Give the lines of the records from the line with "Task: Click the 折线图 selected chart type value" up to and including the line with "(x=382, y=67)" as a JSON list of strings, one string per line, leaving out blank lines.

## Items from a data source
%%

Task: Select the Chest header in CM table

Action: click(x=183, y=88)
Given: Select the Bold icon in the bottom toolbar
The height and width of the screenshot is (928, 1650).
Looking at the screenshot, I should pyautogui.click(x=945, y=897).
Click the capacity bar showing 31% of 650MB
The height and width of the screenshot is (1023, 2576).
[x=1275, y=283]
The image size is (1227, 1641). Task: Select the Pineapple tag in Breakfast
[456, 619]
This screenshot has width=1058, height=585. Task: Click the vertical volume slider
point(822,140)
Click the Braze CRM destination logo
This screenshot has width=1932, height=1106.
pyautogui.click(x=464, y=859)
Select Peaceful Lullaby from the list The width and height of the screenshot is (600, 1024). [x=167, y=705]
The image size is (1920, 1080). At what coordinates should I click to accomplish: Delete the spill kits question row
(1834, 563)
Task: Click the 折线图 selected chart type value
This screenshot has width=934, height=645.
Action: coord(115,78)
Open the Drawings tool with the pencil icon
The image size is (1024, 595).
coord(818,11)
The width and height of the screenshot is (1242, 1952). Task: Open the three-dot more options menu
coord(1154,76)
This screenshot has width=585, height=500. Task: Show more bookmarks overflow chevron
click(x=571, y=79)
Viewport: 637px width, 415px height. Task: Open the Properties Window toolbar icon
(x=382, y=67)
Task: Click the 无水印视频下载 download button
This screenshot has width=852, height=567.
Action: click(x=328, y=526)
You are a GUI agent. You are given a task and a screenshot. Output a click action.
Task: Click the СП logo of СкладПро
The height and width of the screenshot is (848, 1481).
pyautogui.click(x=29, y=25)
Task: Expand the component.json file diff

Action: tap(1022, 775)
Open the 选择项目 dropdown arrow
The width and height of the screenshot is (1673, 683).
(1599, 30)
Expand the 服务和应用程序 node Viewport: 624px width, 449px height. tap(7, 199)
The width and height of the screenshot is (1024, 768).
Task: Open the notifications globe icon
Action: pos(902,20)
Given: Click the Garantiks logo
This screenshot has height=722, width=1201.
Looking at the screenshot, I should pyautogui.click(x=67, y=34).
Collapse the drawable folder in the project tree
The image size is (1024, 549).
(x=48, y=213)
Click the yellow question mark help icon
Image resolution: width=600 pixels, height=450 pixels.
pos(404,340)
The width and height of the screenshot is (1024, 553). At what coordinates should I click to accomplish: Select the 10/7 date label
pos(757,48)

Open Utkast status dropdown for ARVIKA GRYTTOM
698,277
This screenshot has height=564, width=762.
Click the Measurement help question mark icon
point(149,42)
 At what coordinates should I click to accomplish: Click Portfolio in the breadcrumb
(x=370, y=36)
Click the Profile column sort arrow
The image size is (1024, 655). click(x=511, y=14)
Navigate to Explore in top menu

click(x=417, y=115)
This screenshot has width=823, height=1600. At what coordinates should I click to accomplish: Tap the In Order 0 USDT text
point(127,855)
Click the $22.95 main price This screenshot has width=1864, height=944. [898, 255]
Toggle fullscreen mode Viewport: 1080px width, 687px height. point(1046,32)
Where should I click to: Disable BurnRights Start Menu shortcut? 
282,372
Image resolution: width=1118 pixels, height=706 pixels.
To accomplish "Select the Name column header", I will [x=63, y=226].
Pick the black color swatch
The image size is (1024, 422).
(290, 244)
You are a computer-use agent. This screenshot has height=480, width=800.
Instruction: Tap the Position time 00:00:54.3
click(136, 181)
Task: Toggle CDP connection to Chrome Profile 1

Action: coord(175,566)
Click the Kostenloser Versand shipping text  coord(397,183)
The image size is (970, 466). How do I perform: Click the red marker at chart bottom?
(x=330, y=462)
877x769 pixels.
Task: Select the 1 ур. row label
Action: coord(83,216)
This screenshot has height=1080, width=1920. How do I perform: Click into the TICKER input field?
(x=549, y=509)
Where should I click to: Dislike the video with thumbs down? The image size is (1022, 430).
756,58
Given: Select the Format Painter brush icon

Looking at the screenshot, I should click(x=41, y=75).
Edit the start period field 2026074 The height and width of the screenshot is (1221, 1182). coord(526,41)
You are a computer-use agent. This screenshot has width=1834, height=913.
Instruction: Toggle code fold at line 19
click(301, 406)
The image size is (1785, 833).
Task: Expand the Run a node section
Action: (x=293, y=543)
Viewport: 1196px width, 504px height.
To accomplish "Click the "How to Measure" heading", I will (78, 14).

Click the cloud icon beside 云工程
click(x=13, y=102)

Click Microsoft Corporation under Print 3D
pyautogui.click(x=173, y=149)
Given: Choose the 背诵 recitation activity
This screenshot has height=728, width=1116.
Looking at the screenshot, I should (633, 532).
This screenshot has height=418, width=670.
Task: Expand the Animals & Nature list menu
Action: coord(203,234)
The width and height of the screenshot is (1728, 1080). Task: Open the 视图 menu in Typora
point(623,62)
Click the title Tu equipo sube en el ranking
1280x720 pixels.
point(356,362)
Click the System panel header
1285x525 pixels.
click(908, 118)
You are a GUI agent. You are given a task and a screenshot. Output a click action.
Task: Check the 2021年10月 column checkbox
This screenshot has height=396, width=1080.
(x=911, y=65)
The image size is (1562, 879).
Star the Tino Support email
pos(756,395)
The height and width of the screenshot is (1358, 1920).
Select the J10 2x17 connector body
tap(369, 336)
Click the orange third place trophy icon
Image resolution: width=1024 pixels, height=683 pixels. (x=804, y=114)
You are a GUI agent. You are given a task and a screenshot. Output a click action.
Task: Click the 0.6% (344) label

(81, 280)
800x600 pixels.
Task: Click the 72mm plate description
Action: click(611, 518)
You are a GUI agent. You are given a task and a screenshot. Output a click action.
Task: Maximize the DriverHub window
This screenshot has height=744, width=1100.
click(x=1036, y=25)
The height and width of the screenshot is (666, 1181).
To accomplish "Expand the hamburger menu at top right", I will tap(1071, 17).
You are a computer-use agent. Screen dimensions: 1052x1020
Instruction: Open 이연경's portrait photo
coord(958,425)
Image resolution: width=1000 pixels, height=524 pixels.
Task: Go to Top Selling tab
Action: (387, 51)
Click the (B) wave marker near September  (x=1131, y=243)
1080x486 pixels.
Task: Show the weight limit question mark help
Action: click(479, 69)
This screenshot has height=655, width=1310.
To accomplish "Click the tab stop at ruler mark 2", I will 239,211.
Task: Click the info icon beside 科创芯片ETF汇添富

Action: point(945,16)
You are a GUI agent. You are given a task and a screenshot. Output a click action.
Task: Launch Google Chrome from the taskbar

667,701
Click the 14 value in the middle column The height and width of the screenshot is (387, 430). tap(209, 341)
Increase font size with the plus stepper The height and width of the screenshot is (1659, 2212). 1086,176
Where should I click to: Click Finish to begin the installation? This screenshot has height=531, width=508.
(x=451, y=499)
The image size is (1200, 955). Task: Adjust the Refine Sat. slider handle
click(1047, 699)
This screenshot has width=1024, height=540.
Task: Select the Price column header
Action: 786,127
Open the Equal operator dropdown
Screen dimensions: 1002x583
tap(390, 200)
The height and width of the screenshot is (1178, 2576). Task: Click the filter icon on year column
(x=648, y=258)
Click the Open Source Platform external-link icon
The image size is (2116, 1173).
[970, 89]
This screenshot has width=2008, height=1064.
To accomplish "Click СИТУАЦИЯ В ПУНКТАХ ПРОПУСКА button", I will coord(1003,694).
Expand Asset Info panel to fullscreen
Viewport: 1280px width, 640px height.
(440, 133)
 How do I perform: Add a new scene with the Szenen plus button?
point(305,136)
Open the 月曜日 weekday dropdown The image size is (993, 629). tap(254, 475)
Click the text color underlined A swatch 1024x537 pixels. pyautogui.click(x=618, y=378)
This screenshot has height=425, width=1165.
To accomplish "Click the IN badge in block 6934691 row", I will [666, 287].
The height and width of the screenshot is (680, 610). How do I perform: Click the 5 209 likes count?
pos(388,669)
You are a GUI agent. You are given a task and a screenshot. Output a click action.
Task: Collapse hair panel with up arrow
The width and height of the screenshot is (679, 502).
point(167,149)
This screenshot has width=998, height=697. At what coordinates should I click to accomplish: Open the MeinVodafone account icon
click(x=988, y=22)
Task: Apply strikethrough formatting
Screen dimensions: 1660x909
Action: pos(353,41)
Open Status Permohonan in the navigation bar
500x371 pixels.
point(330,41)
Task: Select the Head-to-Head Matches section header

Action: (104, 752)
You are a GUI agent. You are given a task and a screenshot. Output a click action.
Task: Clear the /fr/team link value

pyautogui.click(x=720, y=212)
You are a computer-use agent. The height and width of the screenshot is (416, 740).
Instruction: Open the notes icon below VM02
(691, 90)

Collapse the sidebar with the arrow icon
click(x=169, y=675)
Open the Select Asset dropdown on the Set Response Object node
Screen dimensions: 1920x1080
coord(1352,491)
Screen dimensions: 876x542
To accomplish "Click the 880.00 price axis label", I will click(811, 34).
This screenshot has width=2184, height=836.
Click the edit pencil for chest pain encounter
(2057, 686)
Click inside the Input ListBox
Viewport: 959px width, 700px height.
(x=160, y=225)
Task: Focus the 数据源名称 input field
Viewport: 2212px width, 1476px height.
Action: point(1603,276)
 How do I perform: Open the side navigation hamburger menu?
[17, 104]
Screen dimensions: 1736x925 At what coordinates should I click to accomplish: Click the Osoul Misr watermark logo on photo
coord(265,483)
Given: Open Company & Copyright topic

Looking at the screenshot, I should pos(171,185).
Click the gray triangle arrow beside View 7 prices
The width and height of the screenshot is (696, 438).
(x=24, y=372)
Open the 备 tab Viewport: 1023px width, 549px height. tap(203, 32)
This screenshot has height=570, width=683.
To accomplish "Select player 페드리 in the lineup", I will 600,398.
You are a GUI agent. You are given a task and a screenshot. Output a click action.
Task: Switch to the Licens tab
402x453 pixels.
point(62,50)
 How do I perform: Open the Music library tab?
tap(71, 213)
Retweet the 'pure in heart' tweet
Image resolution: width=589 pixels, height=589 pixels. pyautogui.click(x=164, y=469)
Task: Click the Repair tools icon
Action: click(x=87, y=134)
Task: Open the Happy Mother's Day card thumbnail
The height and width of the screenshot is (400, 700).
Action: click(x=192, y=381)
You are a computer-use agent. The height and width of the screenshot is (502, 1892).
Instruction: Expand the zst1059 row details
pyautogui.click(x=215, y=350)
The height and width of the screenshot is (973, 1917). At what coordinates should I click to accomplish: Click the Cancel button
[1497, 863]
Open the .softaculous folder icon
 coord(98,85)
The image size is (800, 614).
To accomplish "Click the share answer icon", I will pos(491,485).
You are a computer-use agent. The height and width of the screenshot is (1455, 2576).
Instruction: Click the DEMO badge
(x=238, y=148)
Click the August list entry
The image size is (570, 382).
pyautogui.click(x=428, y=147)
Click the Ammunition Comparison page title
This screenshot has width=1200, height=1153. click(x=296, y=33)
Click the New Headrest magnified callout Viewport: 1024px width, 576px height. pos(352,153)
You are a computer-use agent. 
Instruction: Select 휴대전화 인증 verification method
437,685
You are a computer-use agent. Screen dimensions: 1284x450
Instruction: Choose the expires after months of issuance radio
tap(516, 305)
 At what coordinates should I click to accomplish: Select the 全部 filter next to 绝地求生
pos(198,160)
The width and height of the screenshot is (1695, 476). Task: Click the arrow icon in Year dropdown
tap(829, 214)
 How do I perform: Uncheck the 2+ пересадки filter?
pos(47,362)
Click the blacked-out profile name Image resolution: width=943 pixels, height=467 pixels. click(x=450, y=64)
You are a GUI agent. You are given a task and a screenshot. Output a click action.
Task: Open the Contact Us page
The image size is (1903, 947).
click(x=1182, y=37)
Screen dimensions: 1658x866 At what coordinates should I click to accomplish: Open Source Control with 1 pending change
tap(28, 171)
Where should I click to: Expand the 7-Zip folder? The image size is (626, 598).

%%

## Exercise output
[
  "Task: Click the 折线图 selected chart type value",
  "This screenshot has width=934, height=645.",
  "Action: coord(115,78)",
  "Open the Drawings tool with the pencil icon",
  "The image size is (1024, 595).",
  "coord(818,11)",
  "The width and height of the screenshot is (1242, 1952). Task: Open the three-dot more options menu",
  "coord(1154,76)",
  "This screenshot has width=585, height=500. Task: Show more bookmarks overflow chevron",
  "click(x=571, y=79)",
  "Viewport: 637px width, 415px height. Task: Open the Properties Window toolbar icon",
  "(x=382, y=67)"
]